Ripley explained to Andy that he went regularly for the circus mail at
each town where the show stopped.

"Postmasters kick, with five hundred strangers calling for their mail,"
he explained, "so we always forward a list of the employees. This mail,
just before pay day, when the crowd is usually hard up, brings a good
many money letters from friends. That rubber stamp you saw the manager
give me O.K.'s all the registered cards at the post office. Once the
wagon was robbed. The looters made quite a haul. Not when I was on
duty, though."

At a drug store Ripley got several packages and some more at a general
merchandise store. Finally they reached the post office, and Ripley
drove around to a sort of hitching alley at its side.
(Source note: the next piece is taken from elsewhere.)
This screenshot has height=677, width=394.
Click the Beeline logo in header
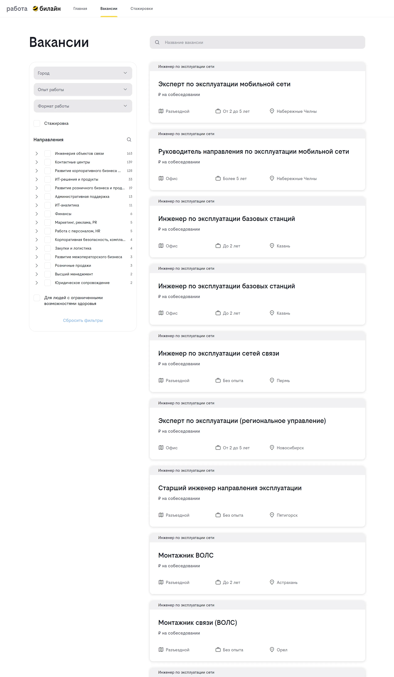pyautogui.click(x=46, y=9)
"Come with me to see how we do things," he invited Andy. "Bring along
those two mail bags."

Andy had already noticed the bags. One was quite large. It was made of
canvas, with a snap lock. The other was of leather, and smaller in size.

Swinging these over his shoulder, Ripley entered the post-office. He
showed his credentials from the circus, and was admitted behind the
letter cases of the places.

Andy watched him receive over a hundred letters and packages, receipting
for the same on registry delivery cards. This lot he placed in the small
leather bag.

The ordinary mail lay sorted out for the circus on a stamping table.
This went into the big canvas pouch.

The circus newspaper mail was ready tagged in a hempen sack. Ripley
carried this out to Andy.

"Toss it in the wagon," he ordered, following with the letter pouches.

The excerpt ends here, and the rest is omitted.